File format:Sigrok/v3
Problem
The current .sr file format is a ZIP file containing multiple files (some metadata files and actual sampling data files). This works fine, but it also has some issues:
- In order to get to the data you want, you need to decompress the whole file.
- Appending to a file is not possible easily (and it's not efficient).
- ...
Wish list
- It should be able to store metadata and arbitrary data (logic samples, and/or analog samples, and so on).
- It must support compression.
- It should be able to handle run-time changes in the data streams (via meta packets on the session bus), e.g. changing samplerates, changing probes, etc. etc.
- Better compression properties (e.g. using LZO or other algorithms, this is to be evaluated). What we ideally want out of the compression algorithm is:
- Good and relatively fast compression results at only moderate CPU usage.
- Very fast decompression (LZO is probably the best one here, as it's specifically designed for this).
- Ideally, support for appending further data to already compressed data chunks (though this could be also implemented outside of the compression algorithm per se).

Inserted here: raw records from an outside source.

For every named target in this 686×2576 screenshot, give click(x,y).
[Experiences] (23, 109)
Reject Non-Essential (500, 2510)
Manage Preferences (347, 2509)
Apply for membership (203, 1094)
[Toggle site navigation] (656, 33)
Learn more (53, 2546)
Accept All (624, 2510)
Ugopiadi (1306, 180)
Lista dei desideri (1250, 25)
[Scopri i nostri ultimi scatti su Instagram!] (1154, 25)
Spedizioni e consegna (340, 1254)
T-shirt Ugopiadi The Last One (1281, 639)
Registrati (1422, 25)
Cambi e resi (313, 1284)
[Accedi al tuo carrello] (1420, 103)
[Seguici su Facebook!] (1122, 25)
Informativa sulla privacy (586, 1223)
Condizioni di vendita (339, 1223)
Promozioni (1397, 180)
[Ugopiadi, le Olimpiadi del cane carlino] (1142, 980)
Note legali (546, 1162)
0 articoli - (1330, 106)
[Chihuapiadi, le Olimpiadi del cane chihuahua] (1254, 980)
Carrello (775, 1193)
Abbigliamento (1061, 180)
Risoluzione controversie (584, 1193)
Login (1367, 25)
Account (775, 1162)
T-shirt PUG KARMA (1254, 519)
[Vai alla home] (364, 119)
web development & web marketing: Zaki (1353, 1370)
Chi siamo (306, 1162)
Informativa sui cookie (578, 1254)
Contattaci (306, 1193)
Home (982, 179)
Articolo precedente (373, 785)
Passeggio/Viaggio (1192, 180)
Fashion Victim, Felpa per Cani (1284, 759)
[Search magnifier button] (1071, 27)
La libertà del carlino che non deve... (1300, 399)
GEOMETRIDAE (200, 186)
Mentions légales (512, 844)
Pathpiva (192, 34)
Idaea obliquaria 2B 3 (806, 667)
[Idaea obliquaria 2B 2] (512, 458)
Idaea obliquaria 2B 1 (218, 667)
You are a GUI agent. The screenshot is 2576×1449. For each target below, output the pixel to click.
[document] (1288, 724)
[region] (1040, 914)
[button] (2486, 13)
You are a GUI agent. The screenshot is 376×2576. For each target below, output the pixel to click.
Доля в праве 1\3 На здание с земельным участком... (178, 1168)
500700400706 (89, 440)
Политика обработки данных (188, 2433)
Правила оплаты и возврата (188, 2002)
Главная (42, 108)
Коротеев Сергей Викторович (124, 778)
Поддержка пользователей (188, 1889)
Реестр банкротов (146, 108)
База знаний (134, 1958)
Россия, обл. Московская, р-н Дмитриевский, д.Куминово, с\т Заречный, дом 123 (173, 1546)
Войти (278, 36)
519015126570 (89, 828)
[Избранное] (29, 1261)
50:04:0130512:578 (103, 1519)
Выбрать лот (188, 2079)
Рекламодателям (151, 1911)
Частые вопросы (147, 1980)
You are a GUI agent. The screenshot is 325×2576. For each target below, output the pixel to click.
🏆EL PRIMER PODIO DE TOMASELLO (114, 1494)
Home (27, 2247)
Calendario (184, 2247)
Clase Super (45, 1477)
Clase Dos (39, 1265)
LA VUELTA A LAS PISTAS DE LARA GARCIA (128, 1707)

- Open-source license and OS portability. There should be an open-source library or code chunk for compression/uncompression and it should be widely available in Linux distros, and portable to Windows, Mac OS X, FreeBSD, and so on.
- Independent of hardware architecture (x86, ARM, PowerPC, MIPS, and so on), OS, endianness, float representation, and so on. All data fields must be properly specified (endianness, signedness, size, format).
- Must be (optionally) possible to store extra UI state data. E.g User configured probe colours, names, positions.
We were planning a new file format and a full spec for it for other reasons already, but this will probably be obsolete anyway and solved differently (see above).
jhol's Musings
- Data should be encoded in a data aware way. This would give greater compression:
- Logic Data is most efficient stored in RLE+Huffman or Golomb coding. e.g. a clock signal may compress to one bit per edge.
- FLAC (libflac) or a FLAC inspired codec (linear predicition) is probably as good as it gets for lossless analog data encoding.
- If data is stored in a format specific way, it would be best to store it as a series of stream-blocks, similar to how video containers work. Would it be possible to simply leverage a video container such as OGG? IIRC this contains headers to declare metadata about each stream, then a series of timestamped stream blocks interleaved together. The time stamp is a format specific number... for audio: the sample number, for video: the frame number, so sigrok formats can easily leverage this.
- PulseView needs some means to save state: Probe names/colours/positions etc. Probably best to store this in an INI file (- JSON?). In ZIP this is easy - just add an extra file to the archive.